I had always assumed that the chant often used as a prelude or accompaniment to mindless violence was derived from this lovely old hymn, but apparently not.
Anyway, ‘ere we go: the World Cup has started. My wife has announced her intention of following it all closely, so it is fortunate that we have more than one TV set.
I am pleased to see that Gary Younge in the Guardian will be giving advice on Who to Cheer for When the Football Doesn’t Matter. This to me means all the time, so I shall read the articles carefully. I mean, I don’t want to have nothing to say when people engage me in conversation on the current topic to which I am totally indifferent; almost nobody I know wants to talk about anything else and it would be frustrating to have to remain mumchance for the next few weeks.
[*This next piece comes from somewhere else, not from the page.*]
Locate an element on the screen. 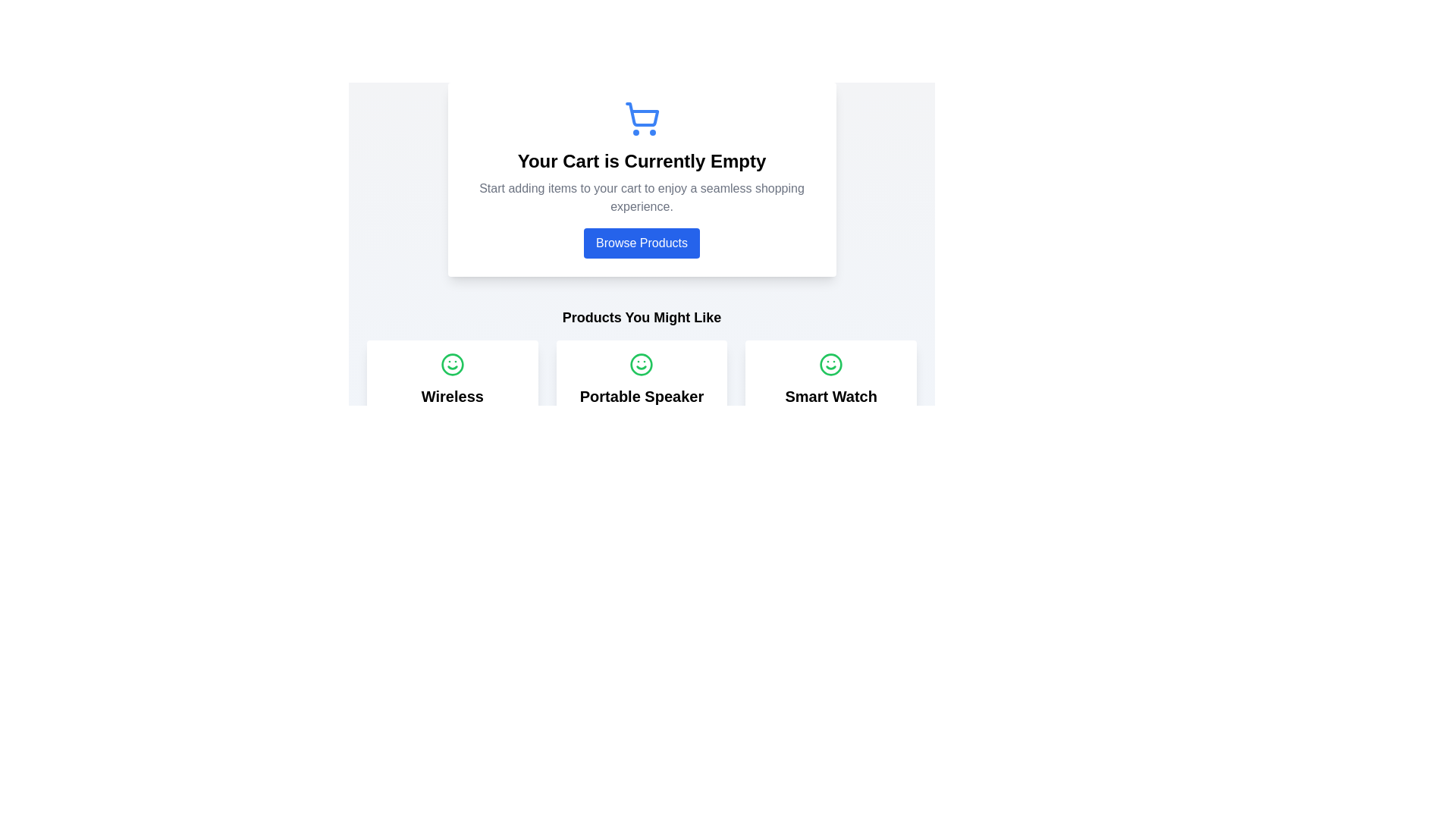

But if I can comment from time to time on where my sympathies lie at least I can appear to be taking an interest.
Take yesterday’s Germany v Costa Rica, for example. Costa Rica is “a tiny strip of Central America that has no army, universal health care and a recently-elected centre-left government led by a president who refused to let the US use his country as a base for the Contras in 1980”. Sounds good to me, so they had my support and I was sorry to hear later that they lost.
Today things were more complicated. I know England is a greater nation (or part of a nation) than Paraguay—the most corrupt and impoverished country in South America—and I don’t need a bunch of millionaire louts to prove it to me by kicking a ball about, so I shan’t much mind who wins.